### Soru 1:
Aşağıdaki (a), (b) ve (c) ifadelerinin, viral enfeksiyonlarla ilgili metinle uyuşup uyuşmadığını belirtiniz. Her biri için "evet" ya da "hayır" deyip kararı belirleyen sözleri metinden tırnak içinde olduğu gibi aktarınız.
(a) Prof. Dr. Dökmetaş'a göre bu hastalıklar yalnızca bu yıla özgüdür.
(b) Eğitim döneminin başlaması, hastalıkların bulaşmasını artıran bir etken olmuştur.
(c) Prof. Dr. Dökmetaş, işe gidecek hastaların maske takmasını önermektedir.
### Soru 2:
Viral enfeksiyonlarla ilgili metinde "Peki bu tür" sözlerinden "durmasını da öneriyor." sözlerine kadar uzanan bölümü hiçbir değişiklik yapmadan yazınız.

Yaz mevsiminden sonbahara geçildi, viral enfeksiyonlar arttı. Soğuk algınlığı, karın ağrısı, ishal, bulantı, kusma ya da boğaz ağrısı gibi klinik bulgularla seyreden virüslerin neden olduğu hastalıklar yüzünden sağlık kuruluşlarının yolunu tutanların sayısında artış gözleniyor. Bu noktada akıllara gelen ilk soru ise “Yeni bir salgın hastalık mı var?” oluyor.
Sağlık Bilimleri Sağlık Bilimleri Üniversitesi HamidiyeTıp Fakültesi Enfeksiyon Hastalıkları ve Klinik Mikrobiyoloji Ana Bilim Dalı Başkanı Prof. Dr. İlyas Dökmetaş, öncelikle bariz bir artışın olmadığını vurgulayarak, “Mevsimsel olarak yer yer bu hastalıklar görülebiliyor. Sadece bu yıla mahsus değil” diyor.
Isı farkı hasta ediyor
Hastalıkların özellikle sonbahar aylarında ortaya çıkması elbette tesadüf değil. Prof. Dr. Dökmetaş, bunu şöyle açıklıyor:
“Gece-gündüz arasındaki ısı farkının arttığı durumlarda veya gün içerisinde, hafta içerisinde ısıların yükselip düştüğü dönemlerde birçok hastalık görülebilir. Özellikle soğuk algınlığı, grip ve benzeri durumlar mevsimsel geçiş dönemlerinde başlar. Isı farkının olduğu dönemlerde de artar. İki gün önce 35-36 derece sıcaklıklar varken şimdi 25-26 dereceye düştü.”
Eğitim döneminin başlaması hastalıkların bulaşma katsayısını artıran önemli bir etken oldu.
“Paniğe yol açabilecek bir durum söz konusu değil”
Bu hastalıklar özellikle çocuklarda ve gençlerde daha fazla görülüyor. Ancak yetişkinlerde de rahatsızlıklarla karşılaşıldığını ifade eden Prof. Dr. Dökmetaş, “Salgın aşamasına geçen veya paniğe yol açabilecek bir durum söz konusu değil. Örneğin bizim hastanemizde ve polikliniğimizde çok bariz bir artış yok. Ancak çevremizden veya diğer polikliniklerimizden, acillerden benzer semptomlarla gelen hastalar olduğunu biliyoruz” diye konuşuyor.
Peki bu tür rahatsızlıklar yaşayanların ne yapması gerekiyor? Prof. Dr. Dökmetaş’ın ilk tavsiyesi istirahat edilmesi ve beslenmeye dikkat edilmesi yönünde. Hastaların kendini izole etmesi, işe gidecekse de mutlaka maske takması, ellerini iyi yıkaması ve diğer insanlardan mümkün olduğu kadar uzakta durmasını da öneriyor.

### Sağlanan Veriler:
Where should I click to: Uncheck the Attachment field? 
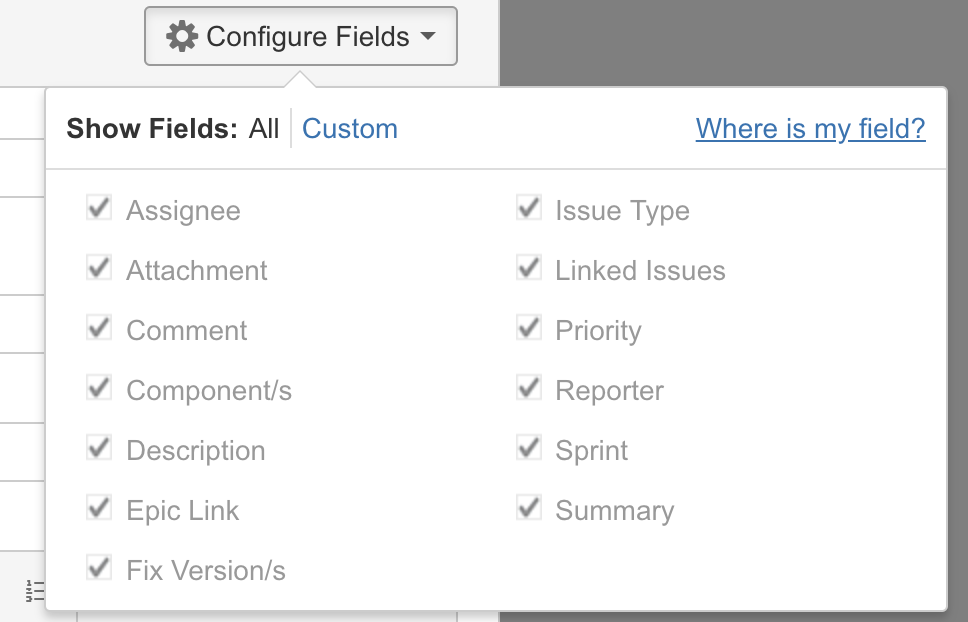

### Cevap Alanı 1:
(a) Hayır: "Sadece bu yıla mahsus değil"
(b) Evet: "Eğitim döneminin başlaması hastalıkların bulaşma katsayısını artıran önemli bir etken oldu."
(c) Evet: "işe gidecekse de mutlaka maske takması"

### Cevap Alanı 2:
Peki bu tür rahatsızlıklar yaşayanların ne yapması gerekiyor? Prof. Dr. Dökmetaş’ın ilk tavsiyesi istirahat edilmesi ve beslenmeye dikkat edilmesi yönünde. Hastaların kendini izole etmesi, işe gidecekse de mutlaka maske takması, ellerini iyi yıkaması ve diğer insanlardan mümkün olduğu kadar uzakta durmasını da öneriyor.